===== Provided data =====
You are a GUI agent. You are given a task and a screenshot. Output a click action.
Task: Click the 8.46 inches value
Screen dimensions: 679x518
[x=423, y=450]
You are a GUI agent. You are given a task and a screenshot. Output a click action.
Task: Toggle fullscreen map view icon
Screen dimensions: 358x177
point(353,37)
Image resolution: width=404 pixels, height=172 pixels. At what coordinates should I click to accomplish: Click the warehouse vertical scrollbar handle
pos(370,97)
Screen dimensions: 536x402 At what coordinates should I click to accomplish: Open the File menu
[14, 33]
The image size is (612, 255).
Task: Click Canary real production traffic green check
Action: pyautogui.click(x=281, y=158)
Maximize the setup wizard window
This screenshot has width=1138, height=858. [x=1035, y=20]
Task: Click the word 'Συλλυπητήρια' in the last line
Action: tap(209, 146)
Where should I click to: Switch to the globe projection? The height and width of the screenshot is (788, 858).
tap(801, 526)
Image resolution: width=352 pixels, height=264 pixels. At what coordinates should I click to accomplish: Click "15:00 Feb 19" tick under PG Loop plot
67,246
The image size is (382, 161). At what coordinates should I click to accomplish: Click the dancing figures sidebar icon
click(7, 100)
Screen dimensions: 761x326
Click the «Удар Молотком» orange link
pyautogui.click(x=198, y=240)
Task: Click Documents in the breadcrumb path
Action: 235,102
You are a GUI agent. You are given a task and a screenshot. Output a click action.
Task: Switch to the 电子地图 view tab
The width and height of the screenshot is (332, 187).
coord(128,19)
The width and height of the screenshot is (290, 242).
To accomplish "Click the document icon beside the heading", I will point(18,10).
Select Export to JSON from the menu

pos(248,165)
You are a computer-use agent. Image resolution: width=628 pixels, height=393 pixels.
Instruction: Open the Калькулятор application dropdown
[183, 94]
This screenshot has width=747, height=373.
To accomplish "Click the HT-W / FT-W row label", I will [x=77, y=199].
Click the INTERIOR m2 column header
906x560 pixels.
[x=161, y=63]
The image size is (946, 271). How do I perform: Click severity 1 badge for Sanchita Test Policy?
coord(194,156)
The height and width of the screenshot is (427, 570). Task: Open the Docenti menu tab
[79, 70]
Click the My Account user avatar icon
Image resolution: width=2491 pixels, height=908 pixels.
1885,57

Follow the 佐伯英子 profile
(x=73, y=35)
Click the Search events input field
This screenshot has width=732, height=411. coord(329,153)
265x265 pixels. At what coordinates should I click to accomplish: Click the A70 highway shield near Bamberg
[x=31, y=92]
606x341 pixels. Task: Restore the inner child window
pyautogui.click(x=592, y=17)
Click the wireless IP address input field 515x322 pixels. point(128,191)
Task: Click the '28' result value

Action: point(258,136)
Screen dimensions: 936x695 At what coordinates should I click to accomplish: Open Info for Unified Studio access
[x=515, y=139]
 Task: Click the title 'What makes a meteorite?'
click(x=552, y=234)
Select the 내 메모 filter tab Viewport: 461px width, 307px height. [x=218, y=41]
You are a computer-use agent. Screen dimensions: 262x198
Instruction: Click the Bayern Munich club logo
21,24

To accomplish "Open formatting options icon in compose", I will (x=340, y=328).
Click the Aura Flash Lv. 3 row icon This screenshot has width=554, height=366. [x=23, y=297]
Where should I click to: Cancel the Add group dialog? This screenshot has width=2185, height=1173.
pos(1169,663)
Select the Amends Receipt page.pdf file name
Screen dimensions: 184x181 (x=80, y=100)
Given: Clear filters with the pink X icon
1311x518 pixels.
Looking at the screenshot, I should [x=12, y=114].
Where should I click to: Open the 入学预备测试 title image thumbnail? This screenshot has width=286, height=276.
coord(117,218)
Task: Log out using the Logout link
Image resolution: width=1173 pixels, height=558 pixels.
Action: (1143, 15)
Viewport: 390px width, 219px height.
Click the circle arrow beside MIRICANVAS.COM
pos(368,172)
=====
_Task instructions_
Transcribe all of the data so that each line matches the source exactly.

_Expected answer_
You are a GUI agent. You are given a task and a screenshot. Output a click action.
Task: Click the 8.46 inches value
Screen dimensions: 679x518
[x=423, y=450]
You are a GUI agent. You are given a task and a screenshot. Output a click action.
Task: Toggle fullscreen map view icon
Screen dimensions: 358x177
point(353,37)
Image resolution: width=404 pixels, height=172 pixels. At what coordinates should I click to accomplish: Click the warehouse vertical scrollbar handle
pos(370,97)
Screen dimensions: 536x402 At what coordinates should I click to accomplish: Open the File menu
[14, 33]
The image size is (612, 255).
Task: Click Canary real production traffic green check
Action: pyautogui.click(x=281, y=158)
Maximize the setup wizard window
This screenshot has width=1138, height=858. [x=1035, y=20]
Task: Click the word 'Συλλυπητήρια' in the last line
Action: tap(209, 146)
Where should I click to: Switch to the globe projection? The height and width of the screenshot is (788, 858).
tap(801, 526)
Image resolution: width=352 pixels, height=264 pixels. At what coordinates should I click to accomplish: Click "15:00 Feb 19" tick under PG Loop plot
67,246
The image size is (382, 161). At what coordinates should I click to accomplish: Click the dancing figures sidebar icon
click(7, 100)
Screen dimensions: 761x326
Click the «Удар Молотком» orange link
pyautogui.click(x=198, y=240)
Task: Click Documents in the breadcrumb path
Action: 235,102
You are a GUI agent. You are given a task and a screenshot. Output a click action.
Task: Switch to the 电子地图 view tab
The width and height of the screenshot is (332, 187).
coord(128,19)
The width and height of the screenshot is (290, 242).
To accomplish "Click the document icon beside the heading", I will point(18,10).
Select Export to JSON from the menu

pos(248,165)
You are a computer-use agent. Image resolution: width=628 pixels, height=393 pixels.
Instruction: Open the Калькулятор application dropdown
[183, 94]
This screenshot has width=747, height=373.
To accomplish "Click the HT-W / FT-W row label", I will [x=77, y=199].
Click the INTERIOR m2 column header
906x560 pixels.
[x=161, y=63]
The image size is (946, 271). How do I perform: Click severity 1 badge for Sanchita Test Policy?
coord(194,156)
The height and width of the screenshot is (427, 570). Task: Open the Docenti menu tab
[79, 70]
Click the My Account user avatar icon
Image resolution: width=2491 pixels, height=908 pixels.
1885,57

Follow the 佐伯英子 profile
(x=73, y=35)
Click the Search events input field
This screenshot has width=732, height=411. coord(329,153)
265x265 pixels. At what coordinates should I click to accomplish: Click the A70 highway shield near Bamberg
[x=31, y=92]
606x341 pixels. Task: Restore the inner child window
pyautogui.click(x=592, y=17)
Click the wireless IP address input field 515x322 pixels. point(128,191)
Task: Click the '28' result value

Action: point(258,136)
Screen dimensions: 936x695 At what coordinates should I click to accomplish: Open Info for Unified Studio access
[x=515, y=139]
 Task: Click the title 'What makes a meteorite?'
click(x=552, y=234)
Select the 내 메모 filter tab Viewport: 461px width, 307px height. [x=218, y=41]
You are a computer-use agent. Screen dimensions: 262x198
Instruction: Click the Bayern Munich club logo
21,24

To accomplish "Open formatting options icon in compose", I will (x=340, y=328).
Click the Aura Flash Lv. 3 row icon This screenshot has width=554, height=366. [x=23, y=297]
Where should I click to: Cancel the Add group dialog? This screenshot has width=2185, height=1173.
pos(1169,663)
Select the Amends Receipt page.pdf file name
Screen dimensions: 184x181 (x=80, y=100)
Given: Clear filters with the pink X icon
1311x518 pixels.
Looking at the screenshot, I should [x=12, y=114].
Where should I click to: Open the 入学预备测试 title image thumbnail? This screenshot has width=286, height=276.
coord(117,218)
Task: Log out using the Logout link
Image resolution: width=1173 pixels, height=558 pixels.
Action: (1143, 15)
Viewport: 390px width, 219px height.
Click the circle arrow beside MIRICANVAS.COM
pos(368,172)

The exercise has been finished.